I am recently divorced and have to make some quick decisions. I'm a bit overwhelmed with all the factors and hoping to get some solid advice and bounce some ideas around. I'm trying to give a good overall picture but there might be some important factors I forgot to include. If so, please let me know. Thanks!

Background:
-I am recently divorced and received some money from the sale of our house. About $90K.

-I own a rental house in another city. It is currently rented out, but the tenants are moving at the end of this month. The mortgage on this house is about $1300 per month. It rents out for $1450, but I receive $1300 after the property manager's portion. Since it's in another city, I can't realistically manage it myself. They keep it rented out pretty well.. I've not really had much vacancy. The current principal is somewhere around $96K. If there are any repairs needed, they take that money out of the rent, so I'm not guaranteed $1300 each month.

-I've tried to refinance the rental house in the past, but was unsuccessful because it's not my primary residence and I didn't have enough equity to qualify for a refi. The interest rate is 6.375% fixed (I know...this is insane). I have a 21.5 years left on this loan. When I purchased the house, it was my primary residence. I changed it to a rental when I got married and moved.

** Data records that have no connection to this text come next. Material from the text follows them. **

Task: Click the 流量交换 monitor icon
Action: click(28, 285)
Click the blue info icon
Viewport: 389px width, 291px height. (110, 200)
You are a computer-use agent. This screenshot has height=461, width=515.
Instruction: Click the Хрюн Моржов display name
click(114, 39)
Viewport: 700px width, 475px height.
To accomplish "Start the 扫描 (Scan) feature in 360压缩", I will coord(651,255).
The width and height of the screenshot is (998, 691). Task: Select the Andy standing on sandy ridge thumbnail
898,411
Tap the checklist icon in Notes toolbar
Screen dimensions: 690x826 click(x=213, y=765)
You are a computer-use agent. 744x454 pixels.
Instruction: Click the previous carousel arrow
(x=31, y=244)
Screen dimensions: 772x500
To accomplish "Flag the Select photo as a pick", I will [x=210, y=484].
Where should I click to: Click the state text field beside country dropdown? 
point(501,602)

-I had to move very quickly when the marital house sold, and so right now I'm living in an apartment and paying rent that is slightly more than my mortgage on my rental house. $1500 per month rent.

Okay so here's my challenge. I'm trying to decide what to do with my rental house and with the money from selling my other house. Do I put the $90K toward a new house/condo where I live now? Do I use it to pay off my other house (or nearly pay it off)? Do I use just some of it to refi the rental house to get a better rate and then put the rest toward another house to live in? Do I invest it in some other way? And I'm also trying to decide if I should move back into the rental house and turn it back into a primary residence, or keep it as a rental. If I move back into the rental, I would refi after I move back in since the requirements and rates are different on primary residences.

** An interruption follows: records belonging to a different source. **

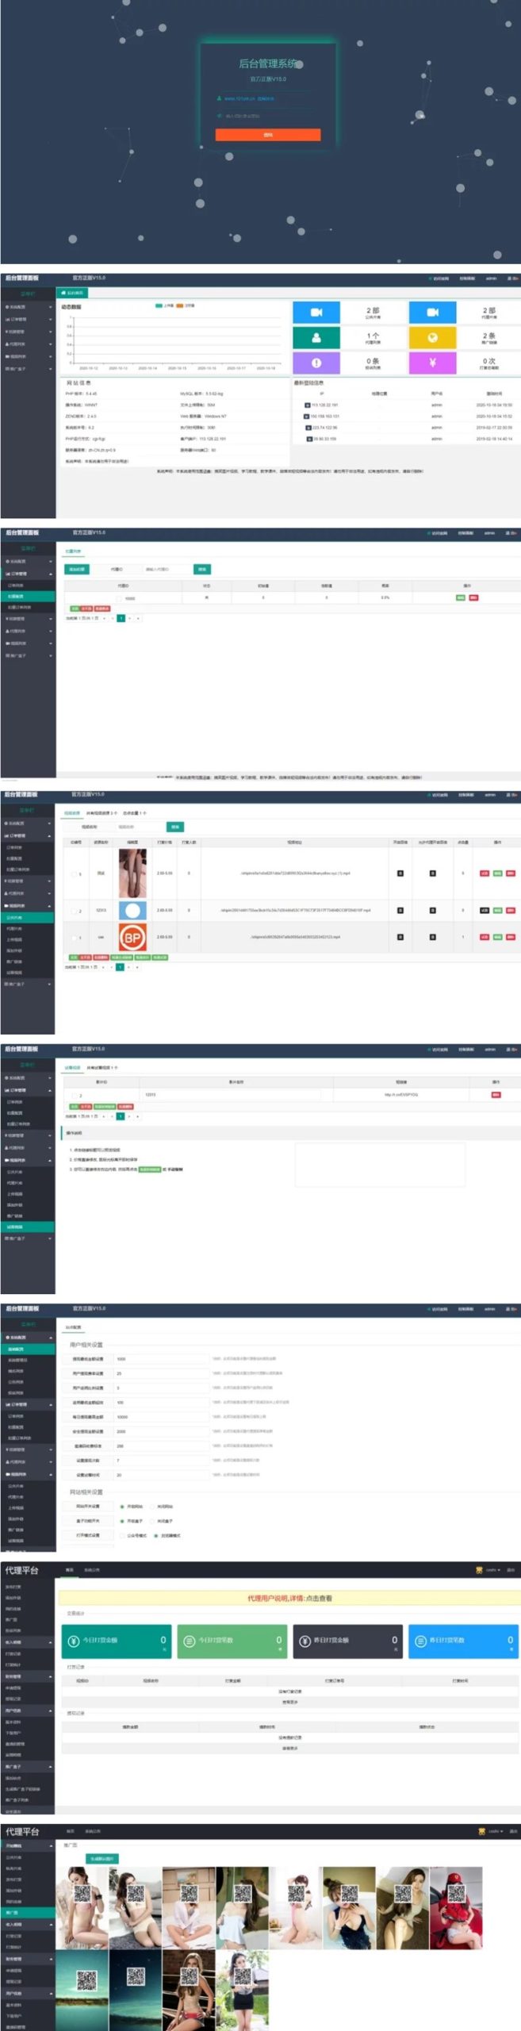
Task: Click the red BP video thumbnail
Action: pyautogui.click(x=132, y=937)
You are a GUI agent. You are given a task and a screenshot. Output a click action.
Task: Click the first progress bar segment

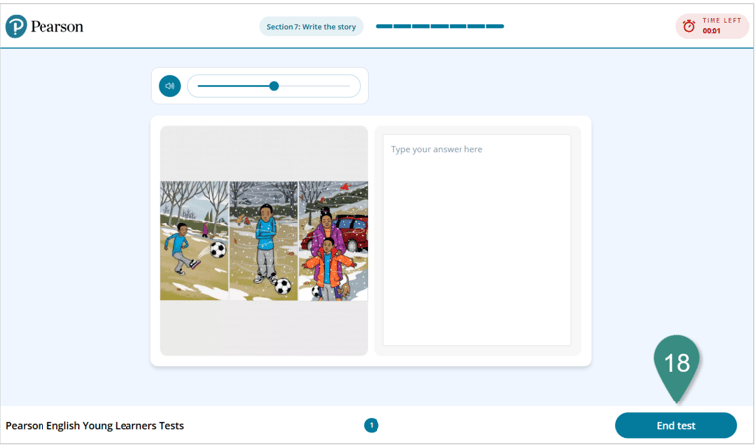pos(383,27)
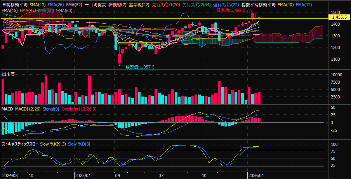Select the 先行スパン1(20) legend label
The height and width of the screenshot is (179, 351).
coord(166,4)
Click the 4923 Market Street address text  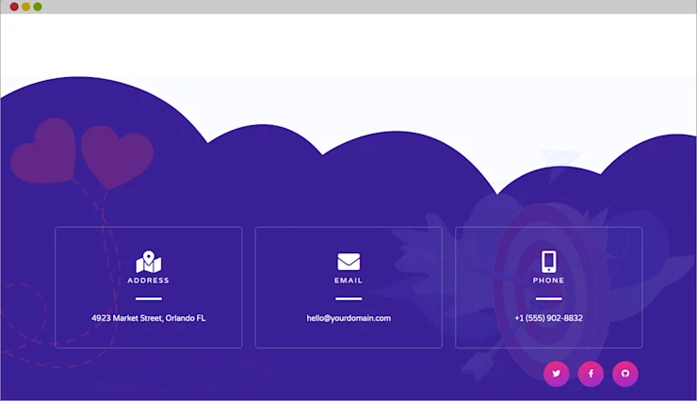[149, 318]
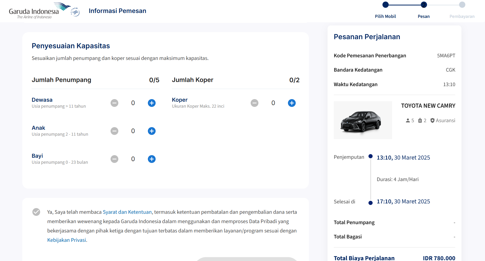
Task: Tick the terms agreement checkbox
Action: click(x=36, y=212)
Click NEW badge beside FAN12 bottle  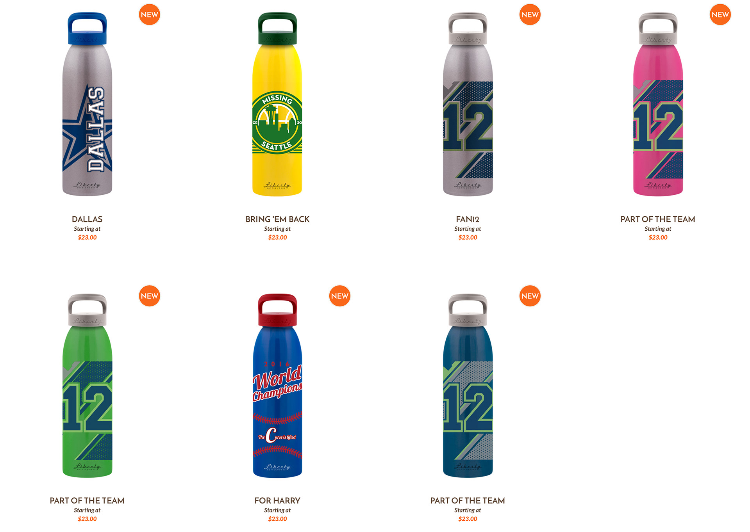pyautogui.click(x=530, y=14)
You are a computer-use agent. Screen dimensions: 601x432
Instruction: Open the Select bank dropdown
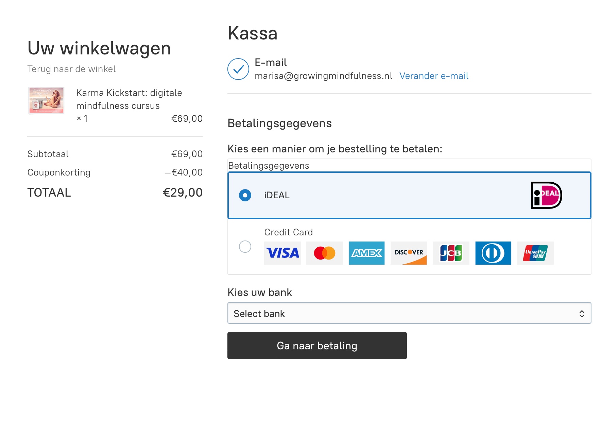pos(409,313)
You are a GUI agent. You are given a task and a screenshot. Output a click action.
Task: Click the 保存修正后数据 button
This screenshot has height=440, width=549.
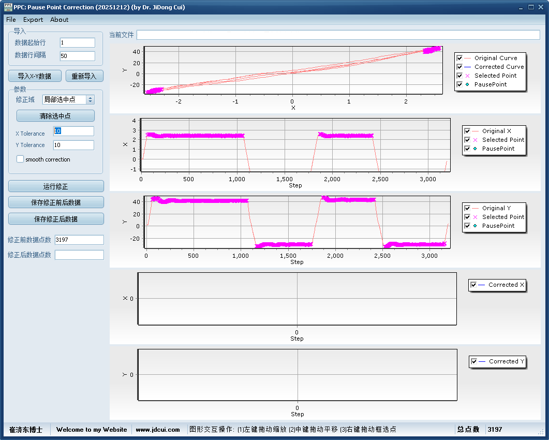pos(56,219)
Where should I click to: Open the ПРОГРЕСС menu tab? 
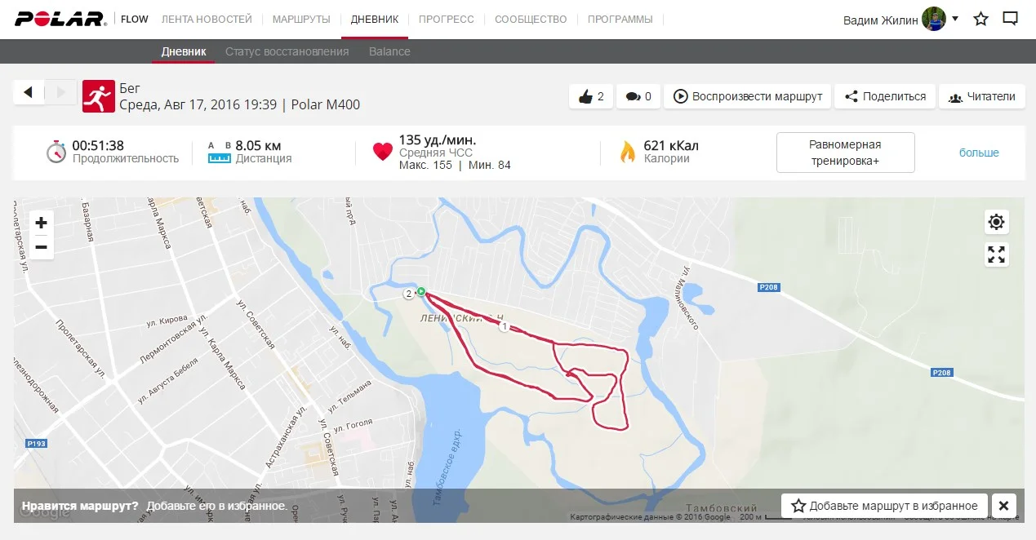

-My job is in my current city. It's theoretically possible for me to keep my job if I move into my rental house, but it might cause issues and I'm not as sure of my job security.

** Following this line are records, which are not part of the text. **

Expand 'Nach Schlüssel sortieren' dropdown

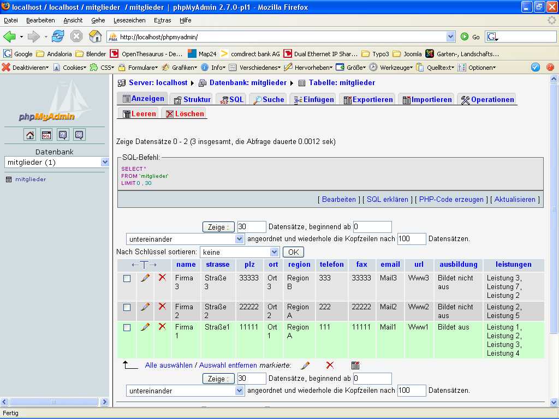(x=275, y=252)
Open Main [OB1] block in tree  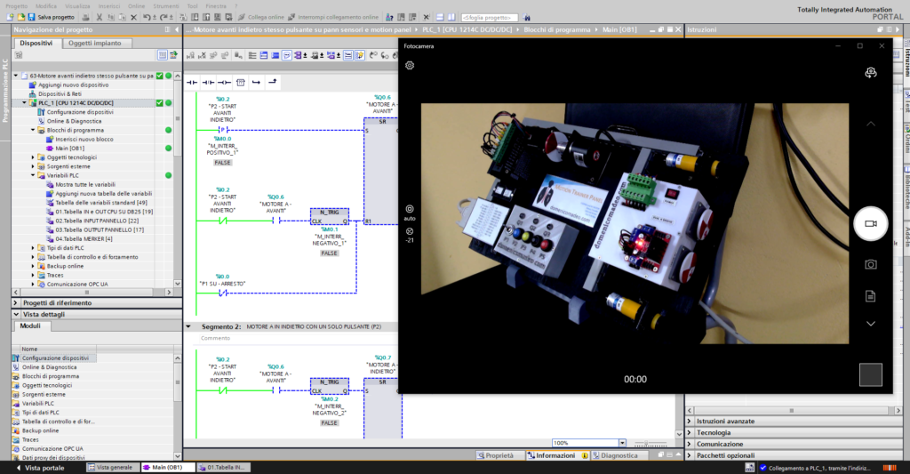(x=69, y=148)
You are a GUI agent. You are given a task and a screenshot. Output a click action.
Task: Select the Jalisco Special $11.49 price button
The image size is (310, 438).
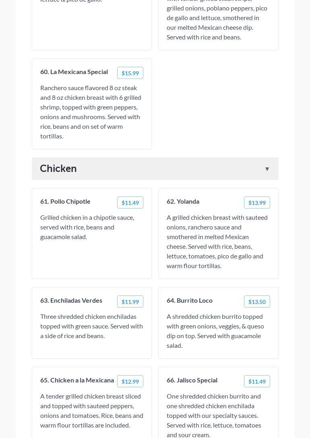[257, 381]
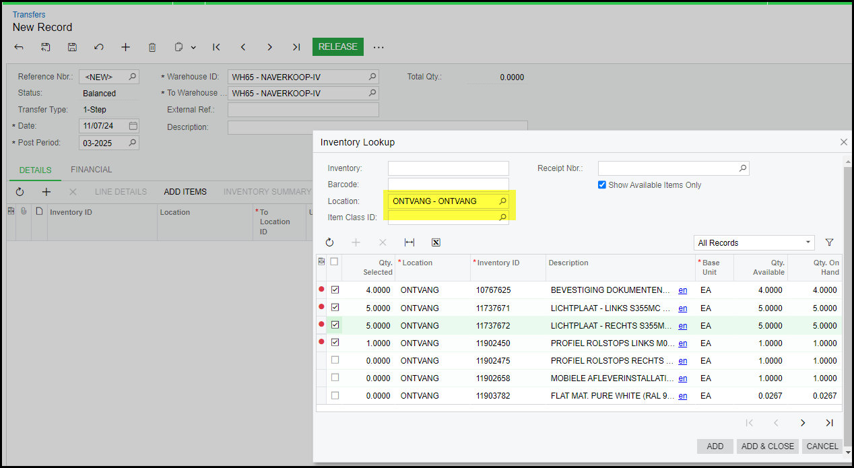The image size is (854, 468).
Task: Click the Add & Close button
Action: point(767,446)
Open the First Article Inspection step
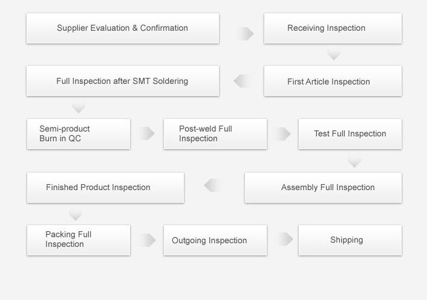 tap(333, 81)
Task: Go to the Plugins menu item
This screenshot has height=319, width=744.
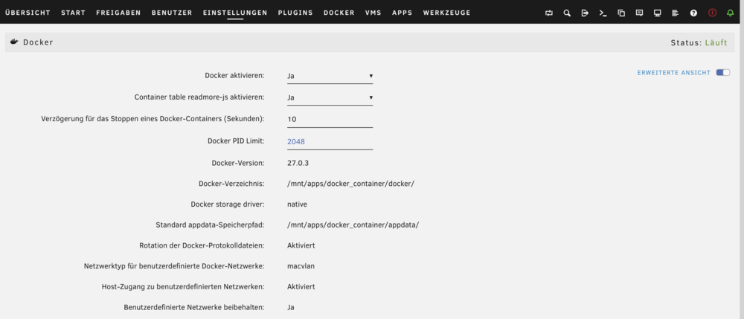Action: pos(295,13)
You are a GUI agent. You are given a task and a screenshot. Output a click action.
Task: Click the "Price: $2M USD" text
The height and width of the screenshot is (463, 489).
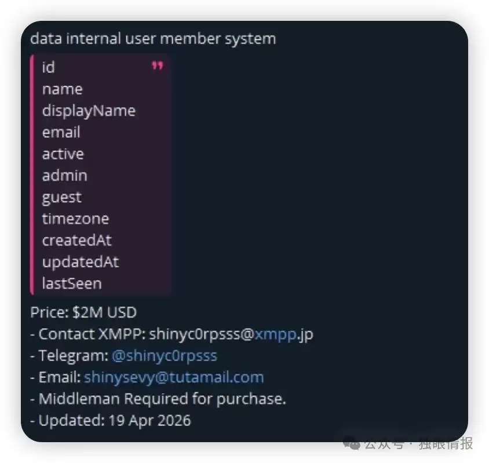click(x=83, y=313)
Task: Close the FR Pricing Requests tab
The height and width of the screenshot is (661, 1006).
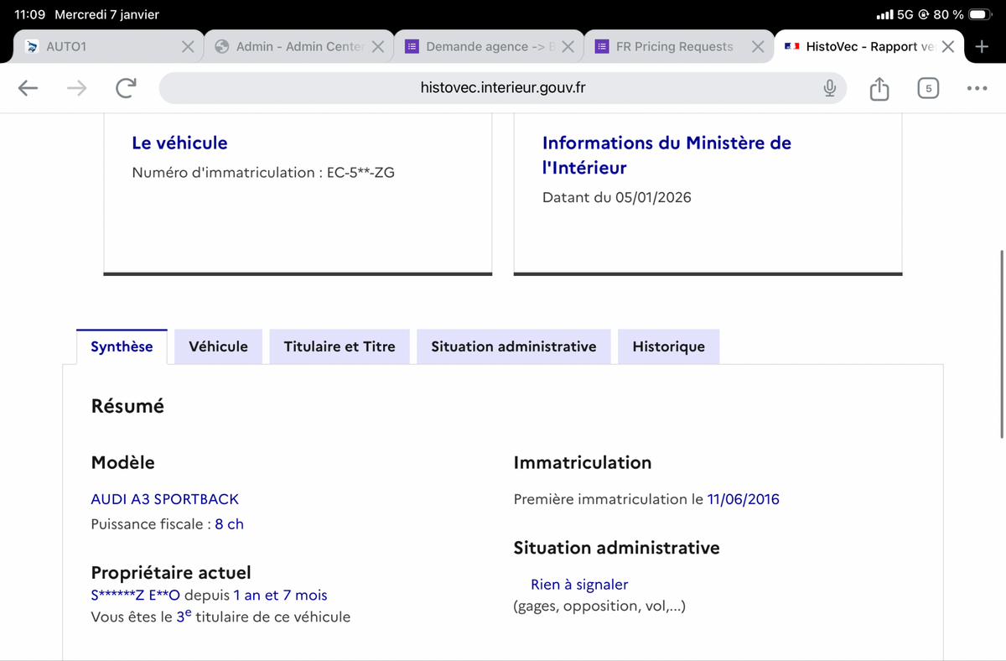Action: [x=757, y=47]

-I always wanted to have rental houses as investments for later on. I just got lucky that things worked out the way they did with this rental in that it was easy to turn into a rental since we had two incomes. But now, things are different. If I move back into that house, I'm worried that I'm sacrificing an investment opportunity that I wouldn't have again as easily.

-I'm still trying to decide if I want to buy another house where I live now, but if I do, I definitely would need the $90K, or at least some of it, for a down payment.

-I'm not a rich person. I only make $60K per year. i also don't make enough in my paycheck to cover both mortgage and rent if my rental house is vacant for any stretch of time. If I were to keep the other one as a rental, I would have to keep some of the $90K in reserve for that possibility.

-No other debt. My vehicle is paid off, but it's getting up there in years and it's likely that I'll need a new one in the next 3 years. Student loans are all paid off and I pay my credit cards every month.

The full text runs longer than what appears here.